Comedian Sarah Silverman told a Brooklyn Book Fair audience yesterday that she probably won’t write another book. “For me, this was my first book and last,” she explained.
Silverman shared the stage with humorist David Rakoff at the book fair, reading from her memoir, The Bedwetter: Stories of Courage, Redemption, and PeeBedwetter.
She read a chapter derived from her father’s recorded messages on her answering machine, mimicking his strong New England accent. During the Q&A period, she described her writing experience: “It was really lonely. And it’s not like stand-up where you get kind of immediate feedback … I found myself writing the way I felt writers write. Using big fancy words and metaphors. And that’s all good, but it didn’t sound anything like me.
She continued: “It was like, you know when you go on Terry Gross. When I first went on Terry Gross [in a blase, yet sophisticated tone] I felt like I had to talk like this. ‘You know Terry…’ [Back in normal voice] What am I doing? This is not me. But, you have to break out of what you picture someone who writes a book. Just really write the way you talk only with less ‘likes.'”

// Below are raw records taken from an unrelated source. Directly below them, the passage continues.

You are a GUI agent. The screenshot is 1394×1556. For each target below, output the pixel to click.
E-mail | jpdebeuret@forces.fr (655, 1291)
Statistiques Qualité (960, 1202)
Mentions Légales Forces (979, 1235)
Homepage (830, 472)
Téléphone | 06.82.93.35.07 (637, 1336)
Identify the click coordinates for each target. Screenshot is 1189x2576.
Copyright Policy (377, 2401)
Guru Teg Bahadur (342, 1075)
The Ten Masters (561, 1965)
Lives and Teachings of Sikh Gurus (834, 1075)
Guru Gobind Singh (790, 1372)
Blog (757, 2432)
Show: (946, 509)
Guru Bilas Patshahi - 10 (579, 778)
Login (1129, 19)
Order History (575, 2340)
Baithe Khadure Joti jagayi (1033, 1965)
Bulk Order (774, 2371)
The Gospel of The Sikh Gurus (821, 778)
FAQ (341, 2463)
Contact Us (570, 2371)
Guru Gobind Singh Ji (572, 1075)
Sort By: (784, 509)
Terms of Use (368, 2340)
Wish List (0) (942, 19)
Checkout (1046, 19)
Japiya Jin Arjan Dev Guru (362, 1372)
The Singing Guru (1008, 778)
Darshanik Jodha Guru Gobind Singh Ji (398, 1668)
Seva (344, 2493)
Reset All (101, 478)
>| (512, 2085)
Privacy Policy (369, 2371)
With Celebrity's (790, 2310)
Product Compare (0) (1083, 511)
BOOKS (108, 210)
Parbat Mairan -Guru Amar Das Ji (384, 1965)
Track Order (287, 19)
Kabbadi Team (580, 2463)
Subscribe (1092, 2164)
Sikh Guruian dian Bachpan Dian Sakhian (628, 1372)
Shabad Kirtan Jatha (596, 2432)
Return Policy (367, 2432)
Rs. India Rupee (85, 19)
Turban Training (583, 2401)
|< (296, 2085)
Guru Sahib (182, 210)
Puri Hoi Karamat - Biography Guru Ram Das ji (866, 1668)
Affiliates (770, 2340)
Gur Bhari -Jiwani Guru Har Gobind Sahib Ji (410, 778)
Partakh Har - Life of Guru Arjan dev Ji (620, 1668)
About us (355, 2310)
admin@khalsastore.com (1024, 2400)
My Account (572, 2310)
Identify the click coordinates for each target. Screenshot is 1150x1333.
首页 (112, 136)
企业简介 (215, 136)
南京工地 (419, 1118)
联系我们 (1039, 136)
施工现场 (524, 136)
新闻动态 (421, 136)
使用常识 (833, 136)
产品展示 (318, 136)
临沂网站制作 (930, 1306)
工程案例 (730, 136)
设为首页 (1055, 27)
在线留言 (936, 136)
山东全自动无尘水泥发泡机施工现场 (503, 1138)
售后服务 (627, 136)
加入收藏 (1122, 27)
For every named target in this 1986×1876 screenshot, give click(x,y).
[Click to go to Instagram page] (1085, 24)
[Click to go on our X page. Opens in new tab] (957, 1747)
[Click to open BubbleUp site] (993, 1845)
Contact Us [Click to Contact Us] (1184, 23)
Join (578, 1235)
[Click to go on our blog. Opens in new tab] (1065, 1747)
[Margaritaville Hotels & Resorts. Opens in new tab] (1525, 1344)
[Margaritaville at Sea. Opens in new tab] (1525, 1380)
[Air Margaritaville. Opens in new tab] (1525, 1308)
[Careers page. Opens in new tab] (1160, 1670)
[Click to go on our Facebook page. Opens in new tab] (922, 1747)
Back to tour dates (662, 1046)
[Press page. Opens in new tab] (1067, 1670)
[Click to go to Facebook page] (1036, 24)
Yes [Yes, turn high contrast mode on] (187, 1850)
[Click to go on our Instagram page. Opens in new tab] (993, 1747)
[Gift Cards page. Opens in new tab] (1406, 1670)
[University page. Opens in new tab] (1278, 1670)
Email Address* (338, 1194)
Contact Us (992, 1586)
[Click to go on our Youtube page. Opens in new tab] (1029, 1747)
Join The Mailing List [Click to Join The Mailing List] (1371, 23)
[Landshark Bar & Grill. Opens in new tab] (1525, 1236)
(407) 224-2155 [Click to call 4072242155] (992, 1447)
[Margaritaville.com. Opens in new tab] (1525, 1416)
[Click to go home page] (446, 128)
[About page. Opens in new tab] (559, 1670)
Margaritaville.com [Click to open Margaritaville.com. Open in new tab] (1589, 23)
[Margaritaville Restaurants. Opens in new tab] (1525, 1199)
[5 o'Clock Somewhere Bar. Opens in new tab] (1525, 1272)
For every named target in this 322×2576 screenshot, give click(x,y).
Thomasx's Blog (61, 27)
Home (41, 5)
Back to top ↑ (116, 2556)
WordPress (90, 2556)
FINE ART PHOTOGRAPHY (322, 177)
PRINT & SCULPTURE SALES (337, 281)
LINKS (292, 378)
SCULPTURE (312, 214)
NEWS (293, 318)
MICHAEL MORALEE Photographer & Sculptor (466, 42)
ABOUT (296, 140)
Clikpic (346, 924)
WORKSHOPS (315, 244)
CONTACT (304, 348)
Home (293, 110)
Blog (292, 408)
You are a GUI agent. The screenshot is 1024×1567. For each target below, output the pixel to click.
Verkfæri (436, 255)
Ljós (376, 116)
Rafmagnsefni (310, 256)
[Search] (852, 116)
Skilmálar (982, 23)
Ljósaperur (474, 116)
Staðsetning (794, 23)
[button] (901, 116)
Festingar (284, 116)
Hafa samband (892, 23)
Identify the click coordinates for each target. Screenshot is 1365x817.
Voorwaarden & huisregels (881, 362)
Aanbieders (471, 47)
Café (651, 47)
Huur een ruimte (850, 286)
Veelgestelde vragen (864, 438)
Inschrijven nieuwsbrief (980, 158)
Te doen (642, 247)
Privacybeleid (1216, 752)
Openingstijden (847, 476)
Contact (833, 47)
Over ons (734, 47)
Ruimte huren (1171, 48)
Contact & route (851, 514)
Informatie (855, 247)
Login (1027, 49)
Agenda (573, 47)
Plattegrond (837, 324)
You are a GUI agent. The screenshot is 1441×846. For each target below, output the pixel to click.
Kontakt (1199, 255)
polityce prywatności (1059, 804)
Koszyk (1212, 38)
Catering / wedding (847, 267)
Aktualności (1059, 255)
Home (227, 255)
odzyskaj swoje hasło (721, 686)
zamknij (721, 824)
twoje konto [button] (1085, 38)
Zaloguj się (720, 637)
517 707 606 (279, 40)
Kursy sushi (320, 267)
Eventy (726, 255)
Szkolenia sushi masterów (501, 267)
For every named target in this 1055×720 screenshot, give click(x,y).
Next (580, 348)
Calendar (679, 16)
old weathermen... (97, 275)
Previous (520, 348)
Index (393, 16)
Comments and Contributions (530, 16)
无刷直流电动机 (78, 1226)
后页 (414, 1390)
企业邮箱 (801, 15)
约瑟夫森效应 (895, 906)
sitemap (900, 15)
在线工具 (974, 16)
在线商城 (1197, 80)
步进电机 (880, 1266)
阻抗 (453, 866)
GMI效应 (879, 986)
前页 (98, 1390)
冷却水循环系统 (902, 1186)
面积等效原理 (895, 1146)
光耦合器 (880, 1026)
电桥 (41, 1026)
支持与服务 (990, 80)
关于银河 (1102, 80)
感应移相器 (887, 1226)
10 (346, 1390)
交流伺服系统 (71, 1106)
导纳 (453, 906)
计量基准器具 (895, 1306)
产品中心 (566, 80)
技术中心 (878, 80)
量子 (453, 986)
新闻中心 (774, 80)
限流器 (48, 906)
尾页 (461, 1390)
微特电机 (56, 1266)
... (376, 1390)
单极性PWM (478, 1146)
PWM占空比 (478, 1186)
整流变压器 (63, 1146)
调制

She concluded: “Writing at home did not work for me. And I realized that after a long time. There’s way too many distractions, especially my bed … I would go to hotel lobbies because they’re clean and empty and they’ll bring you coffee and there’s plugs. And that became a secret for me because anyone who’s around, you feel like you want them to think you’re working on something so it forces you to work on something. So, that was my experience.”
Silverman released her memoir in April. We reported on her multimillion dollar book deal last year. Later this month, Rakoff will publish his third anthology of autobiographical essays, Half Empty.